EXERCISE PROMPT: Only the lines below from the one containing "For every named" to the one containing "Karriere (84, 2225)" should be repeated, both included and unchanged.

TASK INPUTS:
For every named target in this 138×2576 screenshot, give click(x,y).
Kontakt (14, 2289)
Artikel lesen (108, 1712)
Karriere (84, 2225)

==

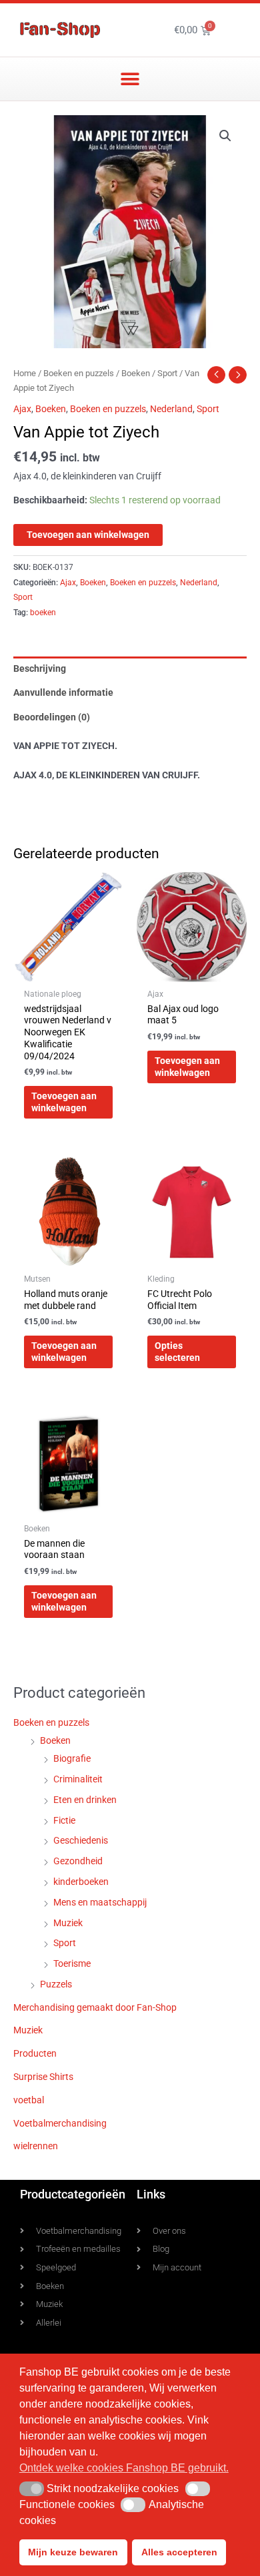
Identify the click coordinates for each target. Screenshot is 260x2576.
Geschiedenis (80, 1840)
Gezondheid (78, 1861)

...

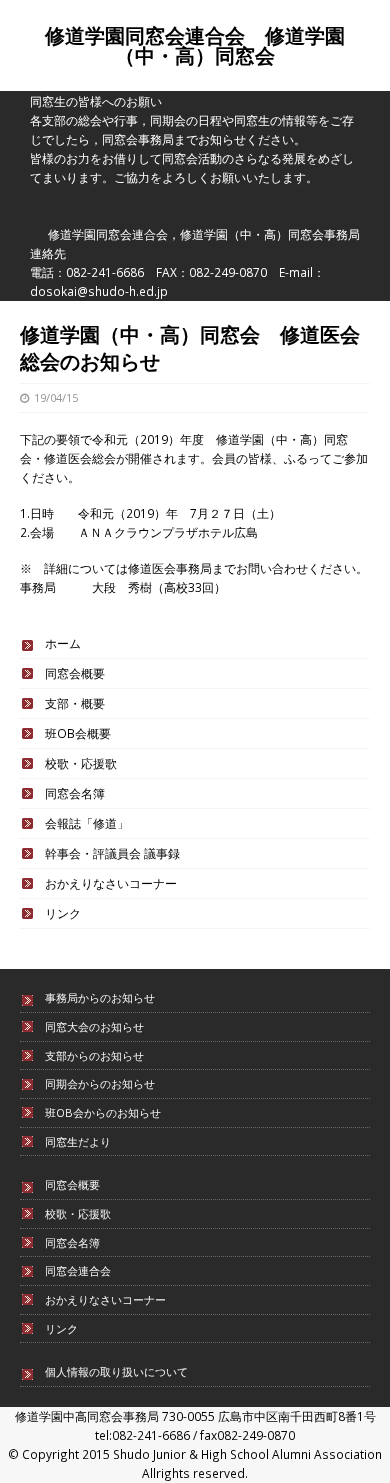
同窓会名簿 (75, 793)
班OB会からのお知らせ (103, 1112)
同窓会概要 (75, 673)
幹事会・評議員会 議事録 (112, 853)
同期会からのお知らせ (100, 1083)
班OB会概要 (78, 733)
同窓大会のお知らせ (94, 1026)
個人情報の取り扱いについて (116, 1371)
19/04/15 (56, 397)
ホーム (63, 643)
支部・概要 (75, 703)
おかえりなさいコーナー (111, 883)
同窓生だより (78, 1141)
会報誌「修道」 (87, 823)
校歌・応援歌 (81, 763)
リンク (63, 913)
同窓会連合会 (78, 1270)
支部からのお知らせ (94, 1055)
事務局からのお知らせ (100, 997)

TASK OUTPUT:
For every named target in this 138×2576 screenshot, give click(x,y).
Kontakt (14, 2289)
Artikel lesen (108, 1712)
Karriere (84, 2225)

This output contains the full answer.